Going back to Mike's point for a moment, I have always wondered why it was possible to imagine a grand designer but impossible or at least extremely difficult, to imagine no designer at all. It seems one would be just as difficult as the other.
I also agree with Mike that Hutchins et al are extreme and add as much to the discussion as the most adherent and unbending religious. In other words, very little. The only defense I can think of for them, is that there have been so many extreme arguments for relgions over the past thousands of years, that the non-religious and atheists need their own extreme arguments. That's all I have.

James R Harvey said...

Oops...I forgot the name of my was "The Death of Determinism." Ah...that's much better.

Big Myk said...

Re: Mike's comments, I get real nervous when we think we can deduce an intelligent designer from the complexity or enormity of the universe. To me, that is simply projecting a human "masque beyond the planets." Obviously, by intelligence, we mean something intelligible to us humans; otherwise it would be irrational. And design -- ask Steve -- is a human activity. So, to speak of an intelligent designer is to put essentially a human -- albeit, a really really smart one -- at the helm. And so, "we are where we began."

You may find the following casts some light on this, or maybe not:

If you start with the question whether God does or does not exist, you can never reach Him; and if you assert that He does exist, you can reach Him even less than if you assert that He does not exist. A God about whose existence or non-existence you can argue is a thing beside others within the universe of existing things. . . . It is regrettable that scientists believe that they have refuted religion when they rightly have shown that there is no evidence whatsoever for the assumption that such a being exists. Actually, they have not only not refuted religion, but they have done it a considerable service. They have forced it to reconsider and to restate the meaning of the tremendous word “God.” Unfortunately, many theologians make the same mistake. They begin their message with the assertion that there is a highest being called God, whose authoritative revelations they have received. They are more dangerous for religion than the so-called atheistic scientists. They take the first step on the road which inescapably leads to what is called atheism. Theologians, who make of God a highest being who has given some people information about Himself, provoke inescapably the resistance of those who are told they must subject themselves to the authority of this information.
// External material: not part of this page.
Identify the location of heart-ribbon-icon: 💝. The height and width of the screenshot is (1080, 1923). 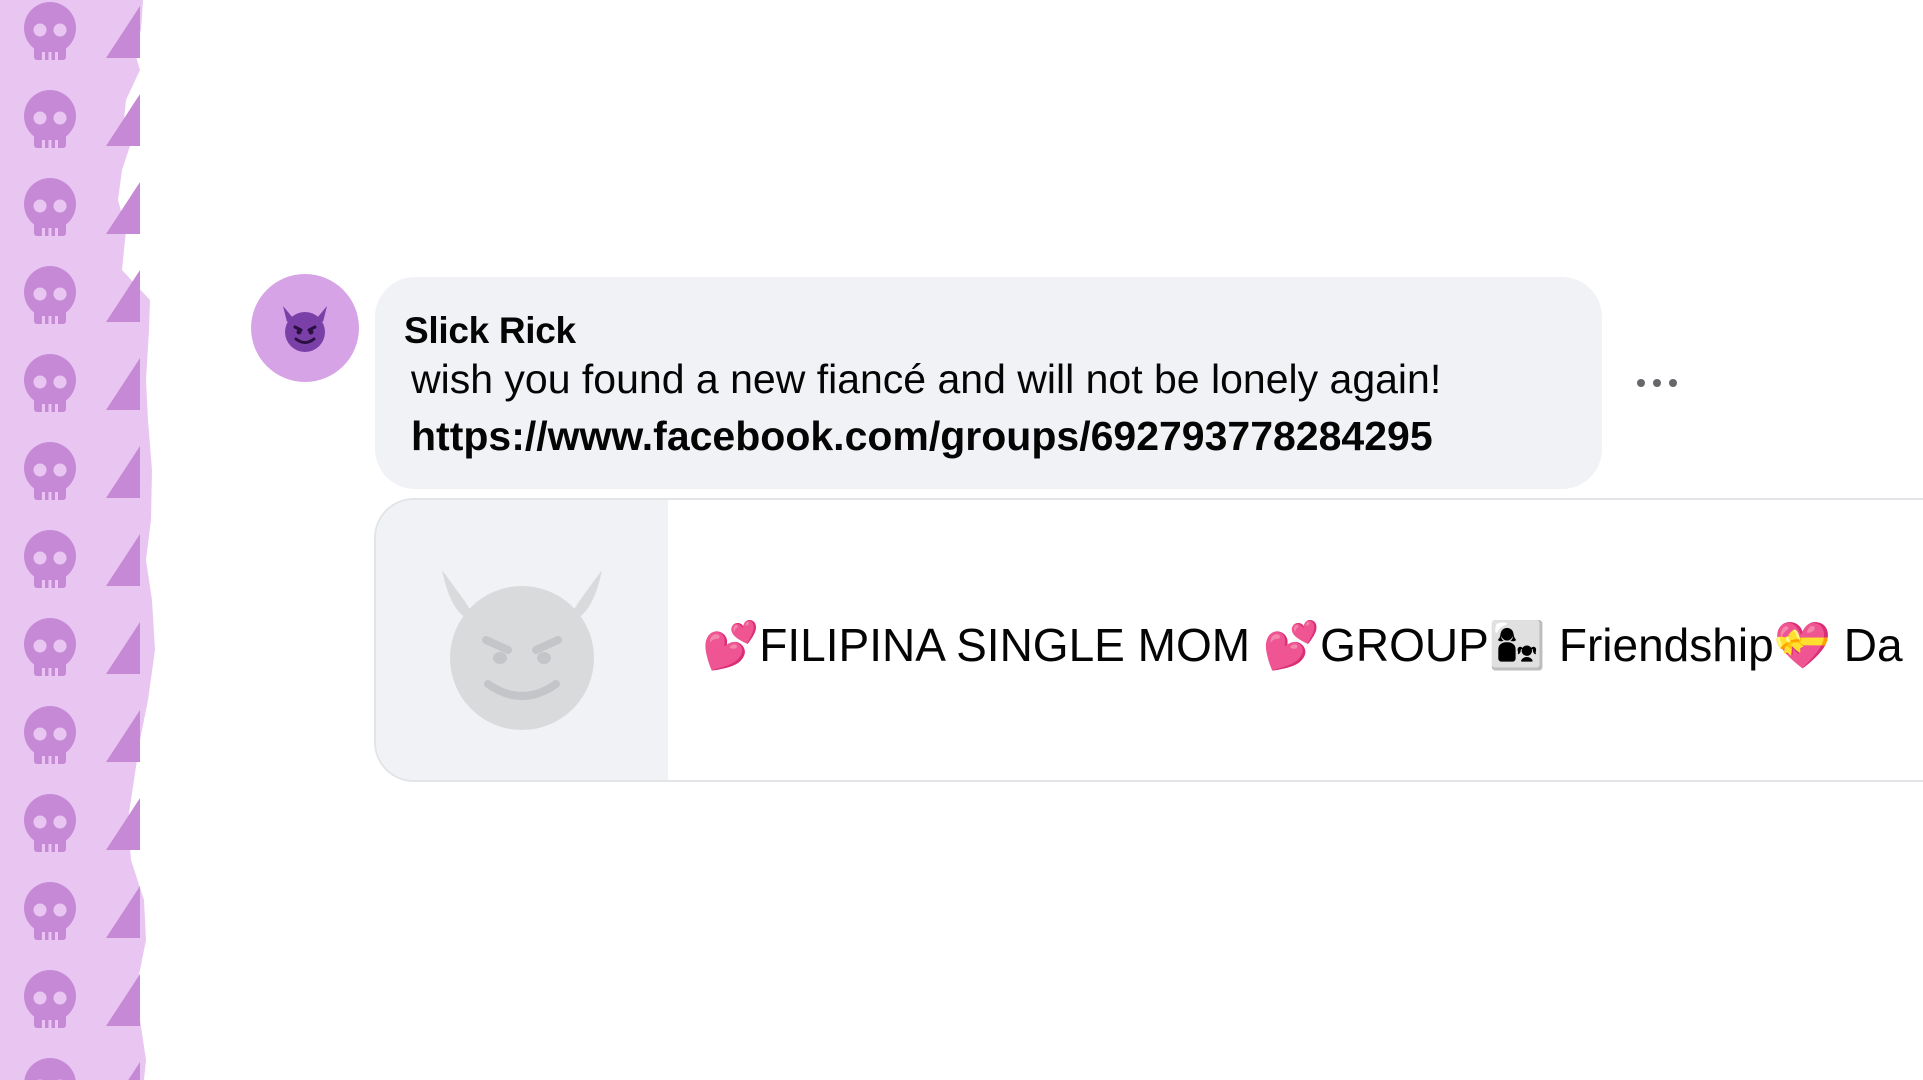
(1802, 645).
Paul Tillich, Theology of Culture, (New York: Oxford University Press, 1959), pp. 4-5.

James R Harvey said...

Myk wins best post or at least best post using Wallace Stevens references. (Now there is someone who knows something about God or, perhaps, knows he knows nothing about God.)

Mike said...

Re: Myk - I agree. (Especially after seeing the video Peter just posted.) And even questioning how "the cold mechanics of the universe" gave rise to self-referential beings assumes that we (or I) have much of an idea of those forces. Perhps it is the inclination of the sum of those forces to move toward such "living" creatures, we just haven't found any others - or we really are extreme statistical anomolies - or some mixture of the two.

Its still puzzling though. "Big Bang" --> Creatures contemplating that event. Weird.